A second analysis was performed to assess neuronal activation related to successful memory formation [subsequent memory effect (SME)] (Brewer et al., 1998; Kim, 2011). Images were classified in subsequently remembered (hits) and subsequently forgotten (misses) images as assessed in the recognition task. Thus, the subject-specific model contained six regressors of interest: (1) pic only, hits; (2) pic only, misses; (3) pain + pic, hits; (4) pain + pic, misses; (5) tone + pic, hits; and (6) tone + pic, misses, plus one additional regressor-of-no-interest coding for the rating period. The minimum and average number of trials included in the respective regressors were as follows: pic only, hits: mean, 11.3 and minimum, 6; pic only, misses: mean, 8.7 and minimum, 4; pain + pic, hits: mean, 9.8 and minimum, 4; pain + pic, misses: mean, 10.2 and minimum, 3; tone + pic, hits: mean, 10.6 and minimum, 3; tone + pic, misses: mean, 9.4 and minimum, 4. Note that the pain-specific effect on recognition accuracy led to a lower number of pain + pic, hits trials compared to pic only, hits trials (t(23) = 3.23, p = 0.004). No other comparison reached significance.
On the group level, brain regions related to successful encoding regardless of the experimental condition were identified using the six regressors of interest with the respective contrast weights c = (1, −1, 1, −1, 1, −1).
We also contrasted activity associated with successful encoding between the critical experimental conditions (pain + pic vs tone + pic). To test for larger SME in tone trials compared with pain trials, we exclusively masked SME for tone trials [(tone + pic, hits) > (tone + pic, misses)] with the SME for pain trials [(pain + pic, hits) > (pain + pic, misses)] using the contrast weights cSME tone = (0, 0, 1, −1, 0, 0) and cSME pain = (1, −1, 0, 0, 0, 0) for the six regressors of interest.
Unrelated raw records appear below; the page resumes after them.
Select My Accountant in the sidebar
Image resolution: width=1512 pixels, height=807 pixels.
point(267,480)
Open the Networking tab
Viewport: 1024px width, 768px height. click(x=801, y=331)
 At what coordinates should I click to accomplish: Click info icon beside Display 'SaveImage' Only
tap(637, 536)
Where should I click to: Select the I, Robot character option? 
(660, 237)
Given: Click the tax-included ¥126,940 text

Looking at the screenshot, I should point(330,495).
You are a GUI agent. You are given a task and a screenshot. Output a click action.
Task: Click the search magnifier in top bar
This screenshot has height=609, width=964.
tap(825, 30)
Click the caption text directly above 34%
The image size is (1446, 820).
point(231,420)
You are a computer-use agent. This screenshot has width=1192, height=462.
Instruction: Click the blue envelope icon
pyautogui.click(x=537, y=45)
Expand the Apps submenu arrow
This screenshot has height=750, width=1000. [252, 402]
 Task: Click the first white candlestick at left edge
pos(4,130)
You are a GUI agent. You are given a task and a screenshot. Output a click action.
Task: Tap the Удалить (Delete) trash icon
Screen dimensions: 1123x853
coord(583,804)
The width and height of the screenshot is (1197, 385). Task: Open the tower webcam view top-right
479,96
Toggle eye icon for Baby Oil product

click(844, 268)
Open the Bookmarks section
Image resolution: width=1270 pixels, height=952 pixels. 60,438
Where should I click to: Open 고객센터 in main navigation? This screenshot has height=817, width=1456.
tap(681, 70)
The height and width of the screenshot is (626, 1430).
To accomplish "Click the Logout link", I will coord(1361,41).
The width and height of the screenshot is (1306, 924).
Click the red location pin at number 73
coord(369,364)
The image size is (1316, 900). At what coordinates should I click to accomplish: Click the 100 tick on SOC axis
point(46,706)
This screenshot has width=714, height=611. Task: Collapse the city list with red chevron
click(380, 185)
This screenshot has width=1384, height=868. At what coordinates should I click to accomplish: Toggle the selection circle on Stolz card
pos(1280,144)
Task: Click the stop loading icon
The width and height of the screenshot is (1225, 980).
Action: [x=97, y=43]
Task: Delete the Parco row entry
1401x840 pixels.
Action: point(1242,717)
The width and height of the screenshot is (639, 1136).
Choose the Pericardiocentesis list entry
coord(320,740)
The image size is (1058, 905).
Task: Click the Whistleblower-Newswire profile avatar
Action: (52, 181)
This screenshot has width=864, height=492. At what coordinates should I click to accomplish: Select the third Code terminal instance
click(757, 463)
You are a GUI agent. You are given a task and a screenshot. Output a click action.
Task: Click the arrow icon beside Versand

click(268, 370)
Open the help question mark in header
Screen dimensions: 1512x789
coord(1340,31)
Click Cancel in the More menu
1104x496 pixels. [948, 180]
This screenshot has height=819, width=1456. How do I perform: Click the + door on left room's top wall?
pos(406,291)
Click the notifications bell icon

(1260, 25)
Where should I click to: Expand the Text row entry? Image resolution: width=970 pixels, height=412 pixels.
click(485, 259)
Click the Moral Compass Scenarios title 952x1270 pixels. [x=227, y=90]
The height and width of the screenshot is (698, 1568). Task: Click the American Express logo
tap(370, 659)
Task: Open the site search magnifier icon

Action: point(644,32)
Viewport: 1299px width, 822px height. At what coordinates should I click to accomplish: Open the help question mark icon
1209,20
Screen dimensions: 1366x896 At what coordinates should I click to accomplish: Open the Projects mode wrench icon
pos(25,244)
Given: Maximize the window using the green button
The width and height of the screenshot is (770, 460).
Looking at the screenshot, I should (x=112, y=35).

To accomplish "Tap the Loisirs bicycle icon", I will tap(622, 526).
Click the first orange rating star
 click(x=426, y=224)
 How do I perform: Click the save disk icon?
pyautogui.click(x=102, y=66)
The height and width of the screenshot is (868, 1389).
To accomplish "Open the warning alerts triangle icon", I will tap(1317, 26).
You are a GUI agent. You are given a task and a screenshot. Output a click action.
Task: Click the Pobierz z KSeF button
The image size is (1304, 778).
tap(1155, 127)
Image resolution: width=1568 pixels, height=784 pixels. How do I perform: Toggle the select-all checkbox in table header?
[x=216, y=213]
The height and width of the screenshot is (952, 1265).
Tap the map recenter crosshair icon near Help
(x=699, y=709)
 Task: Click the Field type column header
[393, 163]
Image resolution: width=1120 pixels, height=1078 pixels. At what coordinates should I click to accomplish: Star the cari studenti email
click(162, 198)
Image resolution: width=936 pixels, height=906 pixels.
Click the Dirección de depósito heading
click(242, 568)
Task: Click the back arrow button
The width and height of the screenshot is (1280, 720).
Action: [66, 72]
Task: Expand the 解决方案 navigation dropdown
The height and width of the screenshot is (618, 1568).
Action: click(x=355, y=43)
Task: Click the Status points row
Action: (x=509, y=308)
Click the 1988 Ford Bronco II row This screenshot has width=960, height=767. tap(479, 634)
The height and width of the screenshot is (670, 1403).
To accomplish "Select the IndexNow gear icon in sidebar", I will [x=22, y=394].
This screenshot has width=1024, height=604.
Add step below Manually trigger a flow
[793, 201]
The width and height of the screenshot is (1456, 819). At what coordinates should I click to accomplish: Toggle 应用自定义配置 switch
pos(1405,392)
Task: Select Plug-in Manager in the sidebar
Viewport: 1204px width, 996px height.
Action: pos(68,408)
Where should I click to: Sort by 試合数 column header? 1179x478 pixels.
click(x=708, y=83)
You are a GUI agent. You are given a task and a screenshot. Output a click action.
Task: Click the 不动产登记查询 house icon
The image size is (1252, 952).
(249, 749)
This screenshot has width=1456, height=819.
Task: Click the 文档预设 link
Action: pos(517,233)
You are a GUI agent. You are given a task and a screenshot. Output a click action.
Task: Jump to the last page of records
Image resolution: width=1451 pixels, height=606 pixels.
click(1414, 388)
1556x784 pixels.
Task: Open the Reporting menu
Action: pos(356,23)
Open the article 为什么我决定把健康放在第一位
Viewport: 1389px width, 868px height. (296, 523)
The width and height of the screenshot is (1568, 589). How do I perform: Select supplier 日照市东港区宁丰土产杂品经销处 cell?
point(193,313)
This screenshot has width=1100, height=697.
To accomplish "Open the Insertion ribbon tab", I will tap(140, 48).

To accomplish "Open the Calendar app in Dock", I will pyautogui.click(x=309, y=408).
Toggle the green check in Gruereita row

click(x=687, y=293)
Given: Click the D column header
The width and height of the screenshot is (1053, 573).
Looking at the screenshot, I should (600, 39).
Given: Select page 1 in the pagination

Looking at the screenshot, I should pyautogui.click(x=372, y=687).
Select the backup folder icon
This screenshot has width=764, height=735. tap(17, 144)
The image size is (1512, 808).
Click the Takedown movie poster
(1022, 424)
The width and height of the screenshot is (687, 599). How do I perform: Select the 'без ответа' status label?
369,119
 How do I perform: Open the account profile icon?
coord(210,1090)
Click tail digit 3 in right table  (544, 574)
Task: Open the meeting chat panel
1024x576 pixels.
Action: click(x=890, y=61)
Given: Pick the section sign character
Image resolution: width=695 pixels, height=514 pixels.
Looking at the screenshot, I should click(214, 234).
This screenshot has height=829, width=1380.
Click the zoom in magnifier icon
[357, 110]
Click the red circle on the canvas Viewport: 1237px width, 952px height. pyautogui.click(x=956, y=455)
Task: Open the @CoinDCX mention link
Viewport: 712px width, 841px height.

The threshold for the statistical analyses described above was set to p < 0.05, familywise error corrected for multiple comparisons. Based on previous studies showing reduced recognition rates and modulations in neuronal activity in medial temporal and ventral visual areas after simultaneous painful stimulation, we performed regions of interest (ROIs) analyses on the following brain regions: fusiform gyrus, LOC, parahippocampal gyrus, and hippocampal regions. We therefore performed an ROI analysis using 20-mm-diameter spheres centered around peak coordinates reported in two previous studies involving similar designs (Powell et al., 2005; Bingel et al., 2007).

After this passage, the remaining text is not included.